臣妾做不到体
解説と補足
先週紹介した「大陸大衆文化ブーム」こと“陆流”を代表するコンテンツである人気宮廷歴史ドラマ《甄嬛传》。この中で皇后が放ったセリフ“臣妾做不到啊!”が流行語になっている。
《甄嬛传》は清朝の宮廷を舞台とした歴史ドラマで、タイトルの通り「甄嬛」という名の妃が主人公である。この妃が嫉妬と欲望が渦巻く後宮の中で権謀術数を駆使し、最後には現皇后を蹴落として皇后の座を奪うのだが、このシナリオの中で皇后は主人公と対峙する最大のヒール役となる。
このセリフが流行語になったのは、このセリフの「主」である皇后の迫真?の演技による。このセリフは皇帝に詰問された皇后が泣訴した際に放ったものだが、このときの表情がインパクト抜群で(右上の画像がそれ)、一躍「時の言葉」となったのだ。
意味は文字通り「(そんなことまでは)できない」ことを表す。例えば、“让我早起,臣妾做不到啊!”(早起きなんて、わたしにはできません!)というような形で用いる。“臣妾”は皇后や側室たちが皇帝に対して謙って言う表現だが、流行語として使う場合にはそのような意味はない。
“臣妾”という表現は文学作品や映像作品でよく目にする表現だが、歴史上はそのような言葉は用いられなかった。“臣”は臣下(男性)が、“妾”は皇后や側室などが皇帝に対して用いる謙称で、“臣妾”などという男女の謙称が入り混じった自称は存在しないのだが、なぜか芸術作品ではこの表現が好まれるようだ。
ちなみに大人気となったこの《甄嬛传》は雍正帝の後宮を舞台としているが、内容は全くのフィクションである。
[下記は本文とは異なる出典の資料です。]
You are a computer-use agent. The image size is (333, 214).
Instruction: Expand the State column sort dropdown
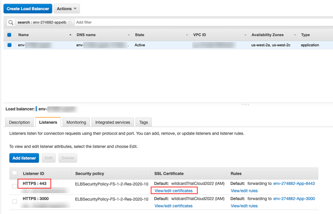186,35
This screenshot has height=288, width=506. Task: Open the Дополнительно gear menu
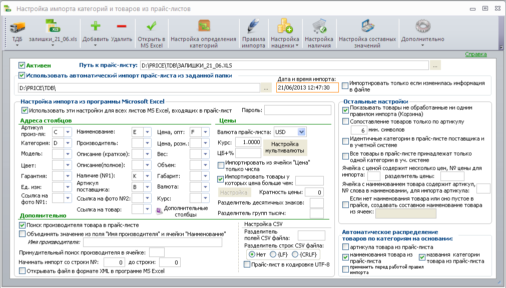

原作はネット小説で、一里塚的な作品となったのだが、歴史をフィクションしているところが中国のお偉いさんの気に召さなかったらしく、当局は今後歴史を改竄したドラマは制限するといきり立っている。
ちなみのちなみにメディアを管轄する部門は广电局というのだが、流行となったドラマや番組のジャンルに片っ端からイチャモンをつけて制限をかけている。何かが人気となると同類の作品が雨後のタケノコのように量産され、テレビがそれ一色で埋まってしまうという中国特有の業界事情もあるのだが、そもそもお偉いさんの価値観が社会の価値観の変化についていけていないような気がしてならない。ソフトパワーを伸ばしたいのならばクリエイターに自由を与えるのが一番なのだが、それはどうも共産党の性に合わないようだ。